**PROBLEM STATEMENT**
The answer should consist of every line in the material below that has the word "computer".
┌──
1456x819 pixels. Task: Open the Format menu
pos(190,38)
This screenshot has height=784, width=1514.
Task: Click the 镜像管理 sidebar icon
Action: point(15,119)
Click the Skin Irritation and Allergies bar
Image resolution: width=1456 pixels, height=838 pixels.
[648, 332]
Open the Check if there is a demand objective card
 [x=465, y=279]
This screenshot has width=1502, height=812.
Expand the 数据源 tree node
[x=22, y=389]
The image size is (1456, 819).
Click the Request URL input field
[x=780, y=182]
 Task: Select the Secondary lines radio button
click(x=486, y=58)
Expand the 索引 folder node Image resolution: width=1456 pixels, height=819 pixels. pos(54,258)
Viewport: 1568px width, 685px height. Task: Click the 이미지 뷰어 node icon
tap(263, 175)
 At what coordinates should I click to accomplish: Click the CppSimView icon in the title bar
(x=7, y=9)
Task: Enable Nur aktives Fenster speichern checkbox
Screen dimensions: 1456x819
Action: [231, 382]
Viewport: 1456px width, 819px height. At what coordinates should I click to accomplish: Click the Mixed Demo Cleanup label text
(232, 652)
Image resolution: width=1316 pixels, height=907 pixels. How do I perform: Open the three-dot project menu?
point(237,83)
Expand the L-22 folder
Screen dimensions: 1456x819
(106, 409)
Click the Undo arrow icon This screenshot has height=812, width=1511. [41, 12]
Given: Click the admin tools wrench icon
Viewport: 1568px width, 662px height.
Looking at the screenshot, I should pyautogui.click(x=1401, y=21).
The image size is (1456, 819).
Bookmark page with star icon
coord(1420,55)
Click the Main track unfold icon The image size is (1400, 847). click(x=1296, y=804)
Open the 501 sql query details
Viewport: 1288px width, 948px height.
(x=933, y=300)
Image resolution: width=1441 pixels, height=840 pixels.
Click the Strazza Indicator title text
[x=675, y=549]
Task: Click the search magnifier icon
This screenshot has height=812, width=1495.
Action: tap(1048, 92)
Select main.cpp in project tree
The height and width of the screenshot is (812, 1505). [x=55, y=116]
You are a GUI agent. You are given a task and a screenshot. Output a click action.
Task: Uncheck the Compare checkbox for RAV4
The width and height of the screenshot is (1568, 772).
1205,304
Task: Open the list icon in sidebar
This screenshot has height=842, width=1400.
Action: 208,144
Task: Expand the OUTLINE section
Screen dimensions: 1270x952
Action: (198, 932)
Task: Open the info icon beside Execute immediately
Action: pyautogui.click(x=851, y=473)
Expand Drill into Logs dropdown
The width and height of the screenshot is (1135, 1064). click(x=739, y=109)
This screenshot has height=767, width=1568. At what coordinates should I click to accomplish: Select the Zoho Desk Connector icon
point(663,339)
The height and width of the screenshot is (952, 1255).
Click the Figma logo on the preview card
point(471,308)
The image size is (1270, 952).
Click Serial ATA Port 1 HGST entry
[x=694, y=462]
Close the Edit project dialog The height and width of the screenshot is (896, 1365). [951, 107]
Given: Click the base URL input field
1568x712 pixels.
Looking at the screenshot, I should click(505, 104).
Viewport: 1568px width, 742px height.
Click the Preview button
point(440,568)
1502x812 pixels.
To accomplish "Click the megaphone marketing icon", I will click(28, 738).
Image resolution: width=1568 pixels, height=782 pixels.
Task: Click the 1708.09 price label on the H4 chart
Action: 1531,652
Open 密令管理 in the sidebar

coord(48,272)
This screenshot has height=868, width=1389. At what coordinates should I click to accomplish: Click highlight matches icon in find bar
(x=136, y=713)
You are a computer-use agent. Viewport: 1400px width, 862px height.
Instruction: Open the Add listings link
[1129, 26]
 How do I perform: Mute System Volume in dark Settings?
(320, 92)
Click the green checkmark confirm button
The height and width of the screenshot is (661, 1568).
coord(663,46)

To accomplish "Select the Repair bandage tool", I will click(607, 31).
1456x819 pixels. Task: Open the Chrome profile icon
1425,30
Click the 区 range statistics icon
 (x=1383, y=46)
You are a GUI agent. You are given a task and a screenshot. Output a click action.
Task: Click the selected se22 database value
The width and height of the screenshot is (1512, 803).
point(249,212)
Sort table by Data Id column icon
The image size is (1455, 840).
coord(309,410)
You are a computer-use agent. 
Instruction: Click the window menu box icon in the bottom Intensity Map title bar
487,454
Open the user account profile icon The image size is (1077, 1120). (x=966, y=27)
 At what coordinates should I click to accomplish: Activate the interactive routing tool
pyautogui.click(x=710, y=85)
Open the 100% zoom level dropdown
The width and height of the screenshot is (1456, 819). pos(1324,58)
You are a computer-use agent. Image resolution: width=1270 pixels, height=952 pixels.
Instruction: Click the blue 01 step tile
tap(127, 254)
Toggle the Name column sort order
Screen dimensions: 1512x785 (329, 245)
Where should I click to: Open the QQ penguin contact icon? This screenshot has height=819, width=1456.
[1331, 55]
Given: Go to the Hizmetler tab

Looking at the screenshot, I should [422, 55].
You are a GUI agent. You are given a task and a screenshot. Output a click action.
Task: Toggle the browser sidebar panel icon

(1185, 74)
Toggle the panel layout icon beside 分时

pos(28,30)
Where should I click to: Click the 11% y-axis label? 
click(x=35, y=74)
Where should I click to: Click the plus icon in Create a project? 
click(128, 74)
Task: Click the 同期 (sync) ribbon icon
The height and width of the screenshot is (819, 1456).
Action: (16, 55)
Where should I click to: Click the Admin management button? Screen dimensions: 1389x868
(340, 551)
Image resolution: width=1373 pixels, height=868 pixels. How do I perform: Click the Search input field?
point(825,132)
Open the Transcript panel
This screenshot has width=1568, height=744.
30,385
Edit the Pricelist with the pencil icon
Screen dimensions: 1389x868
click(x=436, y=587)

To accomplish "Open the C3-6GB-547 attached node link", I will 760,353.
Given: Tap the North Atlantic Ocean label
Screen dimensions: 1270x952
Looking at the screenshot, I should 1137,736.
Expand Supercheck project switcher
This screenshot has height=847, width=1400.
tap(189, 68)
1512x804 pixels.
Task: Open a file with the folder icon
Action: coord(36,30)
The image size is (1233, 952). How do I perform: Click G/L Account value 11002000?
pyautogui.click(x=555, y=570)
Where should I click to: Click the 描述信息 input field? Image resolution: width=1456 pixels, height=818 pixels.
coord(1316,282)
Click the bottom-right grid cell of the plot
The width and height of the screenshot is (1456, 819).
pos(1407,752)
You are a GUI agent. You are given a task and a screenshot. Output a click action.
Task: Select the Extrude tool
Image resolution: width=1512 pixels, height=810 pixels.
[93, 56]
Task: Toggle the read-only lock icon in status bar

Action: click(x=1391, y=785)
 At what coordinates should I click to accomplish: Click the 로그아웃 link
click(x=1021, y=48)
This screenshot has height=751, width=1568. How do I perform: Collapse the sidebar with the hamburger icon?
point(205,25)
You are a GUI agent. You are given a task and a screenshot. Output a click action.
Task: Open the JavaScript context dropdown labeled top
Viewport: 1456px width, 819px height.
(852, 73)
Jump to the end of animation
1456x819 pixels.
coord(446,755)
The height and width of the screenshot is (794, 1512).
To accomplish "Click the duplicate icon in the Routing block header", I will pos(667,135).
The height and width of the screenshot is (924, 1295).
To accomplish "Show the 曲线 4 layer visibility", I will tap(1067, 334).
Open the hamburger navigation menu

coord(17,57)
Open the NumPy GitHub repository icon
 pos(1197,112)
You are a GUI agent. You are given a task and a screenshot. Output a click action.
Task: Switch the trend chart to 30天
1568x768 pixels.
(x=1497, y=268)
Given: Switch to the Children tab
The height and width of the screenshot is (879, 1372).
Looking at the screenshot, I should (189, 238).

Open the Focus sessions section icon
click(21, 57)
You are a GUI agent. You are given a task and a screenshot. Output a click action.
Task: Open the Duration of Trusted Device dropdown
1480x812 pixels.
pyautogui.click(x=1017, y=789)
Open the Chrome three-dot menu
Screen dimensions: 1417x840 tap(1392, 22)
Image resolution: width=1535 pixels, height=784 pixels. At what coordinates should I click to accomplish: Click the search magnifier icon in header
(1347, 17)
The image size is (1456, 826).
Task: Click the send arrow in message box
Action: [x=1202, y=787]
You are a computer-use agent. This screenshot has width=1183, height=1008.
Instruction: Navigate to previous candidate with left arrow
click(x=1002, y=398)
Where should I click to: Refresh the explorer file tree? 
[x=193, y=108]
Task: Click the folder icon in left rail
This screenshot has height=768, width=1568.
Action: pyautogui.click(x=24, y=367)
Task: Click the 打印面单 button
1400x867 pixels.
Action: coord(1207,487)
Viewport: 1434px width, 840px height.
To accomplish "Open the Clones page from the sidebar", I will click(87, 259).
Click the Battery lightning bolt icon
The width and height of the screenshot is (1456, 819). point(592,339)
└──
**WORKED SOLUTION**
You are a computer-use agent. Viewport: 1400px width, 862px height.
You are a computer-use agent. 
You are a computer-use agent. Image resolution: width=1270 pixels, height=952 pixels.
You are a computer-use agent. This screenshot has width=1183, height=1008.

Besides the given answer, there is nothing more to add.